Artists and Their Fabric: An Introduction
Fabric has played a vitally significant role in the lives of countless artists, acting as a source of inspiration, comfort and self-expression. In this new series, we will look at the world’s finest artists who built an intimate relationship with fabric – one brought about by family history, travel or personal interest – that would play an essential role in shaping their artistic practice. These are the artists who saw fabric as far more than a quiet, subdued backdrop, or drapery to clothe a model, placing it instead as the vital ingredient at the very core of their visionary practice.
Dutch 17th century Baroque painter Johannes Vermeer was born into a family of textile manufacturers; his father Reynier Vermeer was a silk weaver who became celebrated across Holland for a rich and glossy satin fabric called caffa, which blended silk with wool or cotton, and was commonly used for upholstery, clothing and curtains. Witnessing his father’s close relationship with such an exquisitely crafted, high-quality fabric must have shaped Vermeer’s attitude towards textiles, as they became a central tenet within his adult oeuvre. In paintings such as The Love Letter, 1669-1670, glossy, sensuous fabric which might well have been caffa dominate Vermeer’s art, while The Lacemaker 1669-1671 demonstrates the respect Vermeer had for the quiet, studious process of fabric production. One might even argue that the close, meditative attention needed to weave fabric chimed in with the quality of Vermeer’s art, which is so heavily focussed on the isolated, introspective world of his sitters.
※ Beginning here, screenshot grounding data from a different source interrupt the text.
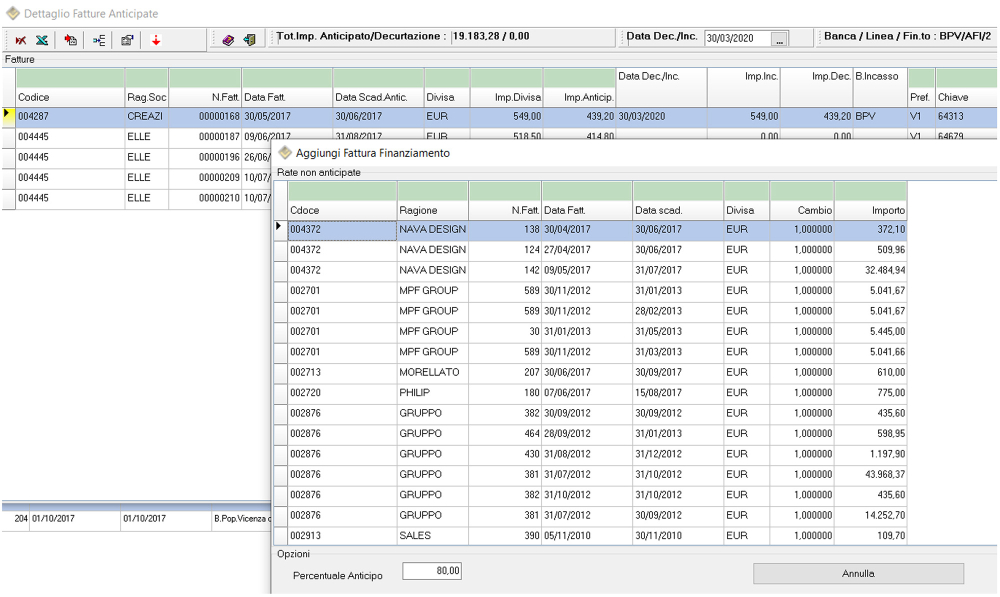The width and height of the screenshot is (1000, 597).
Task: Click the add document icon with red arrow
Action: point(71,40)
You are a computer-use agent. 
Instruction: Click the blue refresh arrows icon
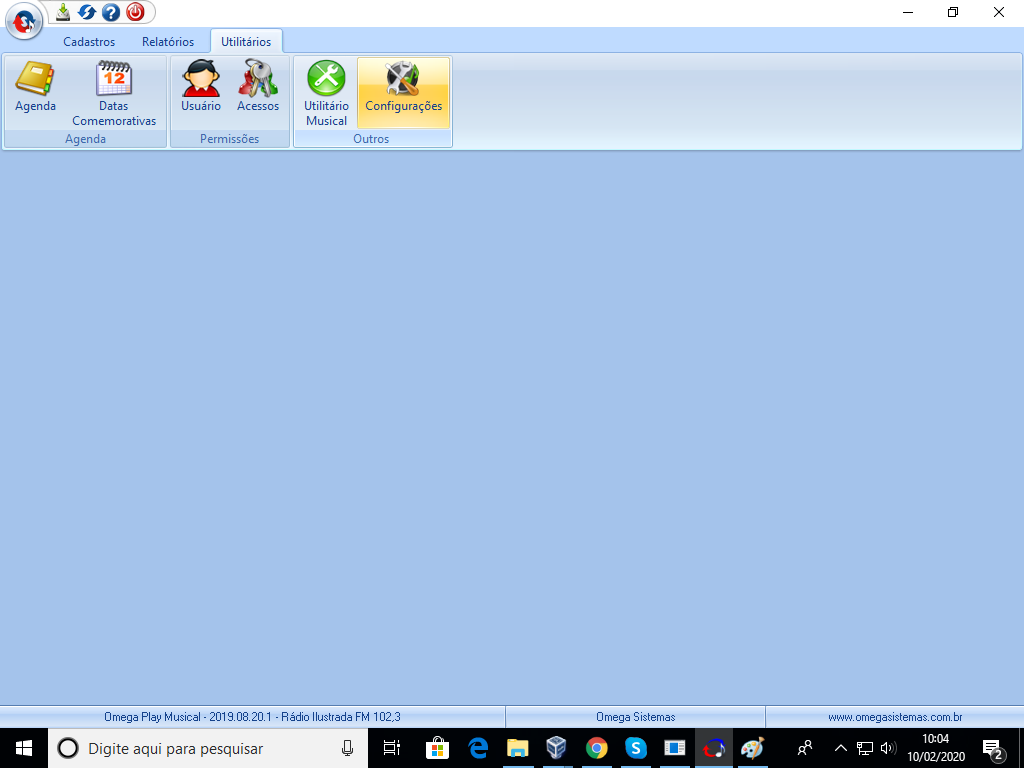pyautogui.click(x=87, y=12)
The great Austrian Secessionist Gustav Klimt was fascinated by the expressive possibilities of textiles, designing his own elaborate fabrics and dresses throughout the early 20th century which featured swirling shapes, colours and patterns. They became the central, defining feature of his paintings, engulfing his figures in rapturous, glowing halos of light. Many of Klimt’s most famous paintings also feature daring, progressive clothing made by his partner Emilie Flöge, who modelled her fashions in works such as Portrait of Emilie Floge, 1902. One journalist of the time praised Klimt’s art for its ability to define: “the new Viennese woman … charmingly immoral, delightfully sinful, enchantingly perverse.”
French artist Edouard Vuillard lived and breathed fabric from an early age, raised in a Parisian apartment with his seamstress mother. Scraps of ornately decorated and intricately patterned pieces littered the home they shared together for decades, making their way intuitively into the artworks he would come to paint. Initially patterns were background drapes and home furnishings, but by his later career Vuillard had made fabric his primary subject, allowing it to dominate the entire canvas in kaleidoscopic displays of colour and light, moving beyond the material world into a metaphysical realm.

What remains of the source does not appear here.